■ Work instructions ■
Among the lines below, count those with "Given". Give only the number.

■ Records provided ■
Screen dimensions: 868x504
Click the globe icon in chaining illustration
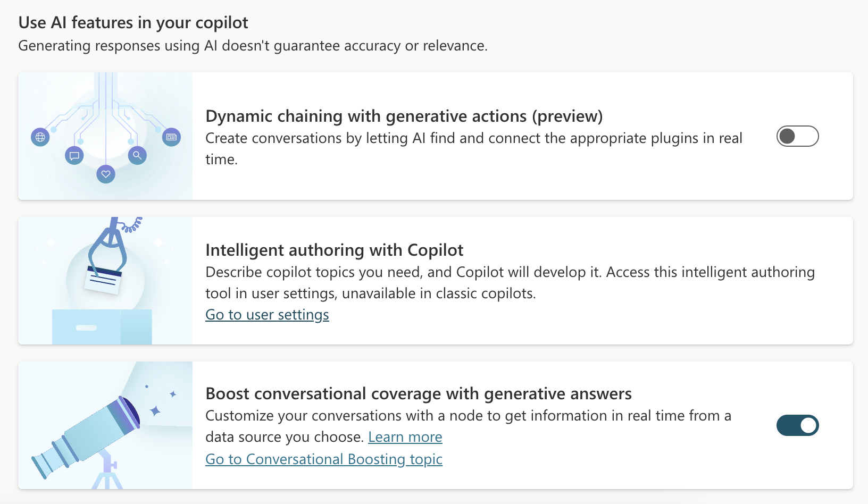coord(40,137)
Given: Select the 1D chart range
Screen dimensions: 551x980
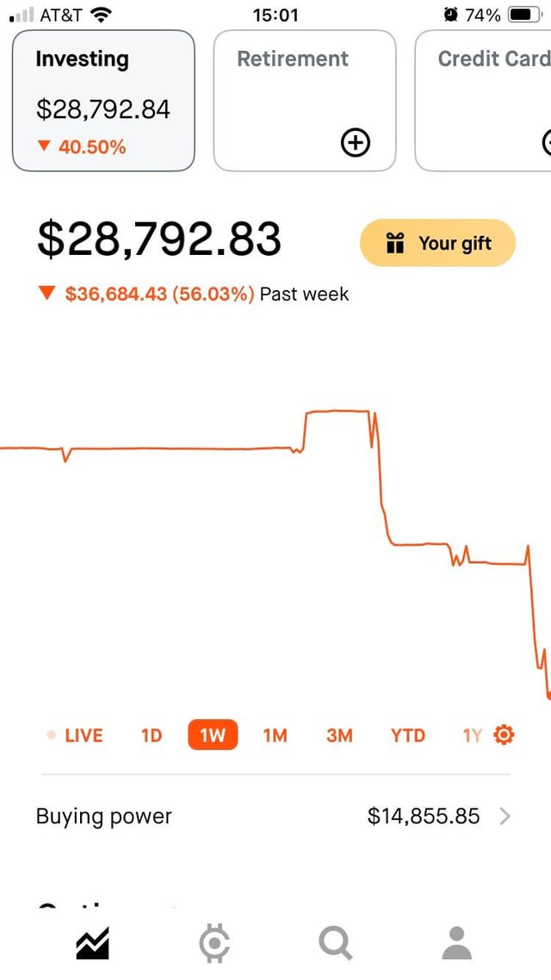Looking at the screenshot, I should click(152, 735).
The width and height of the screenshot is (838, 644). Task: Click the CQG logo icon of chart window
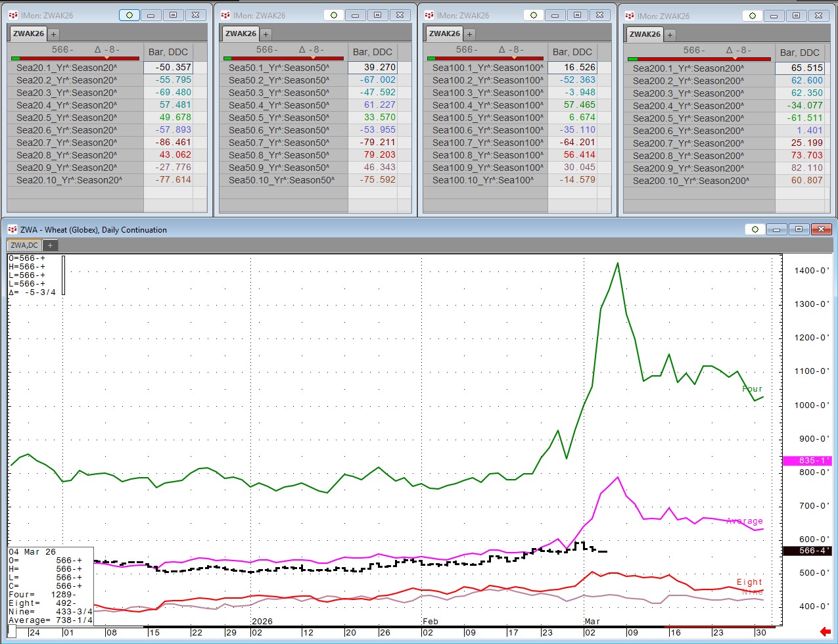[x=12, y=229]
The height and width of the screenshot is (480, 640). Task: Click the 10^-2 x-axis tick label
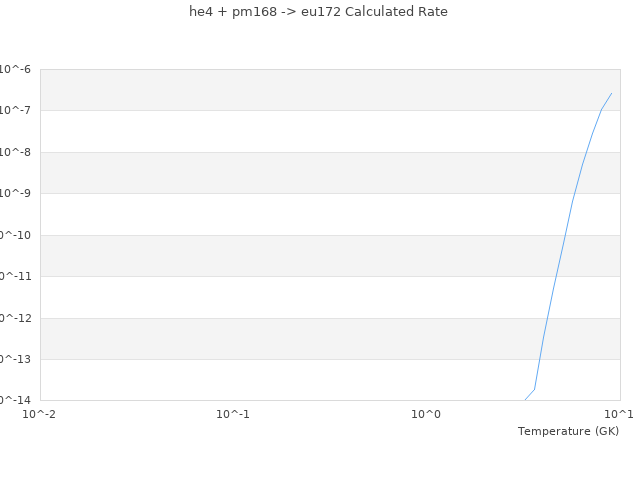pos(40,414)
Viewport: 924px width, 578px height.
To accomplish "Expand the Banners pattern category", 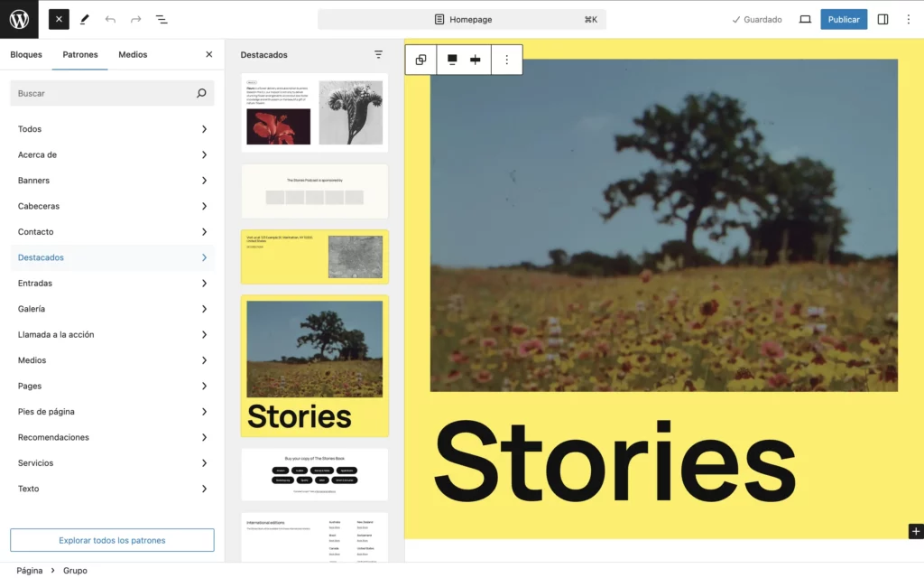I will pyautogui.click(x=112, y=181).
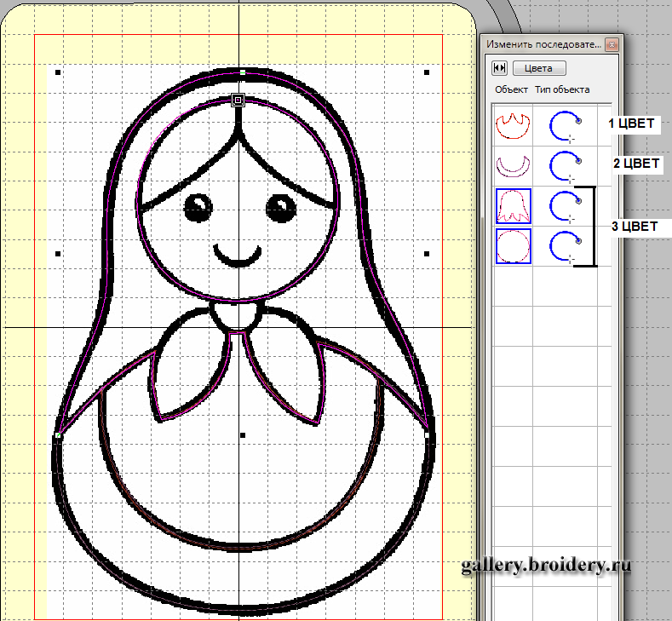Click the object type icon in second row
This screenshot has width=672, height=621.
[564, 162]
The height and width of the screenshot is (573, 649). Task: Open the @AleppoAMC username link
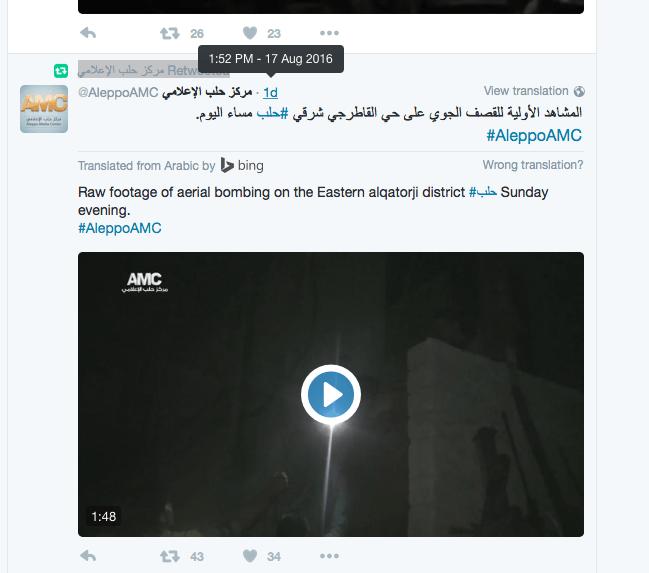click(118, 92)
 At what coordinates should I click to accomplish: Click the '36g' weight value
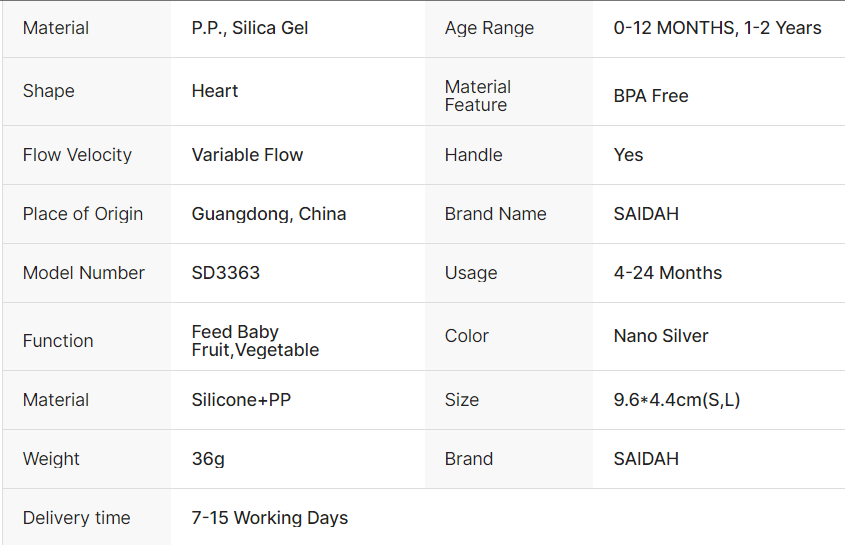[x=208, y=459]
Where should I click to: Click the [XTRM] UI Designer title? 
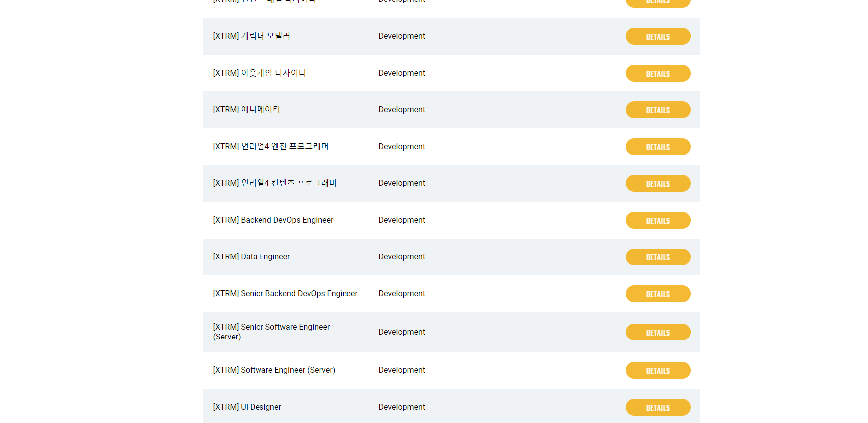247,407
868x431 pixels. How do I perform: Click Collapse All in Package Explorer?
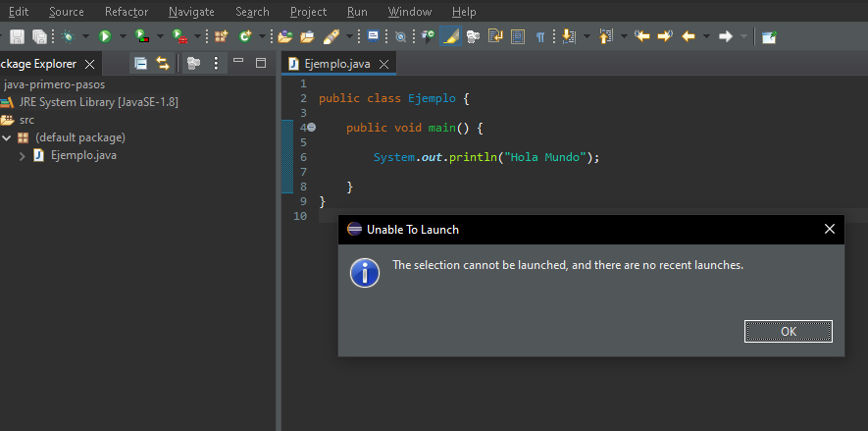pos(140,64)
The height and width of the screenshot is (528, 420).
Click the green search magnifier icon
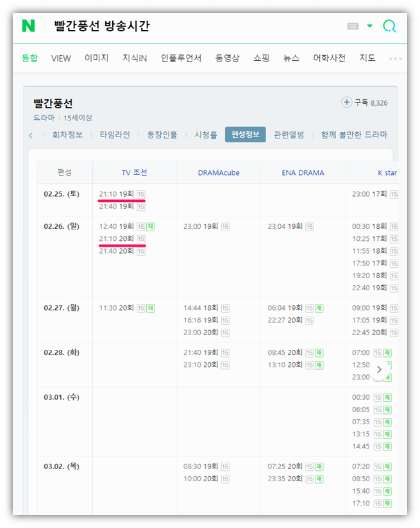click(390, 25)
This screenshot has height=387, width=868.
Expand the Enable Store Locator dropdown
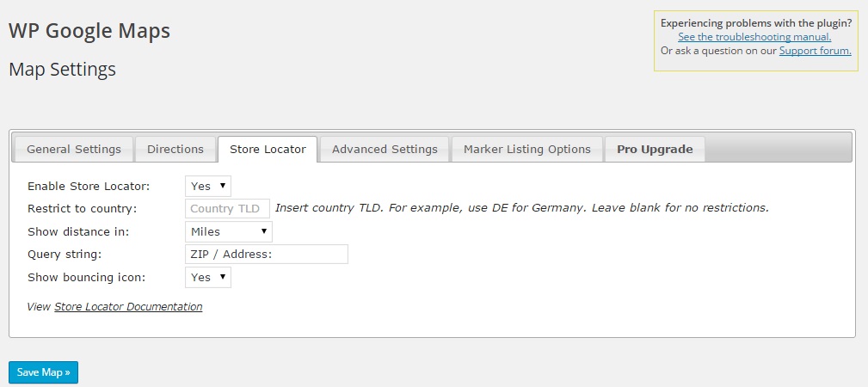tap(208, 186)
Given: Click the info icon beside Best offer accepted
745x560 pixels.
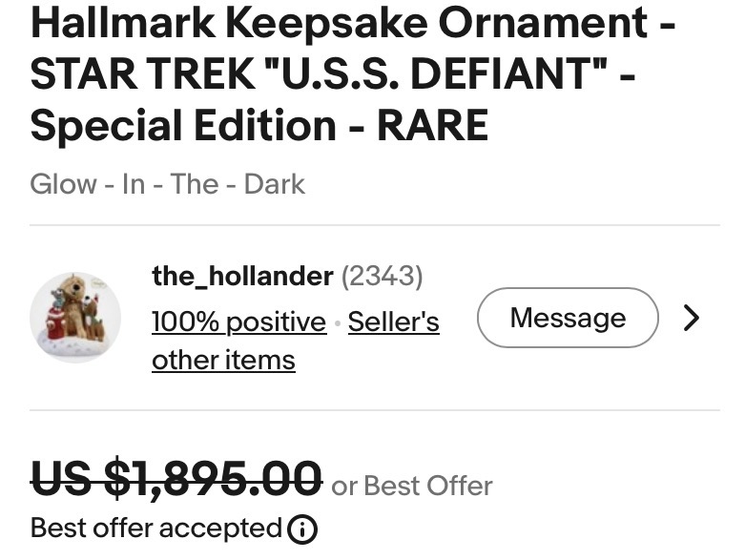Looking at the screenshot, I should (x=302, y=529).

■ Answer box ■
2